Banks, Elloie and Piper were the first African American students to earn degrees from the social work school.
Banks served as secretary for the Louisiana State Department of Social Services.When Gov. Edwin Edwards interviewed her for the position, he noted her Tulane degree.
“I know very well that that Tulane University degree made a difference — a positive difference — in my getting that job,” Banks said. To this day, she added, she is “glad to be a Greenie.”
Elloie directed the Office of Children, Youth and Families at Total Community Action before directing her own Head Start Center. She recalled her push for Tulane to desegregate, inspired by Ruby Bridges, Leona Tate, Gail Etienne and Tessie Prevost, who at age 6 desegregated public elementary schools in New Orleans in 1960.

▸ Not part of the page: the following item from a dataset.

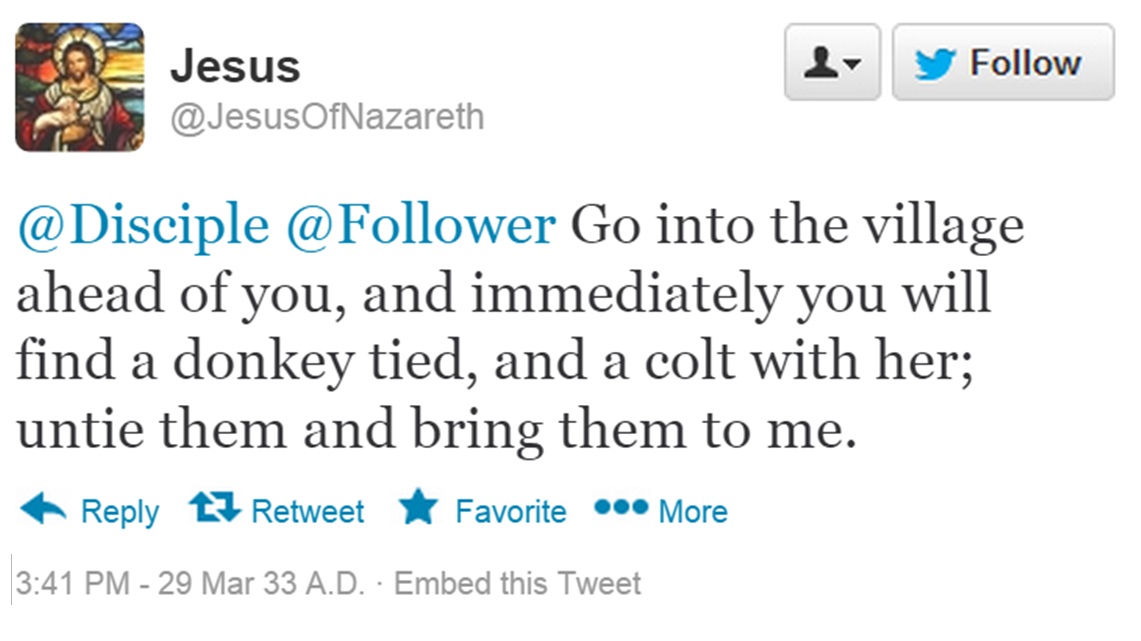Click the tweet body text about the donkey
This screenshot has height=641, width=1141.
coord(520,327)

Piper served as head of Child Protection for the State of Louisiana and later was an adjunct professor at Tulane. Piper knew she wanted to be a social worker when she was a young girl and kept that goal with her throughout her schooling.
“When I found out, back in 1963, that Tulane had said they would enroll Black students, I said to my family and some of my close friends, ‘I’m going to apply, I’m going to be accepted and I’m going to succeed,’” Piper said.
Tulane Trailblazers, launched by President Michael Fitts in 2019, is an initiative to honor individuals who have led the way to the university becoming a more inclusive, diverse and welcoming community.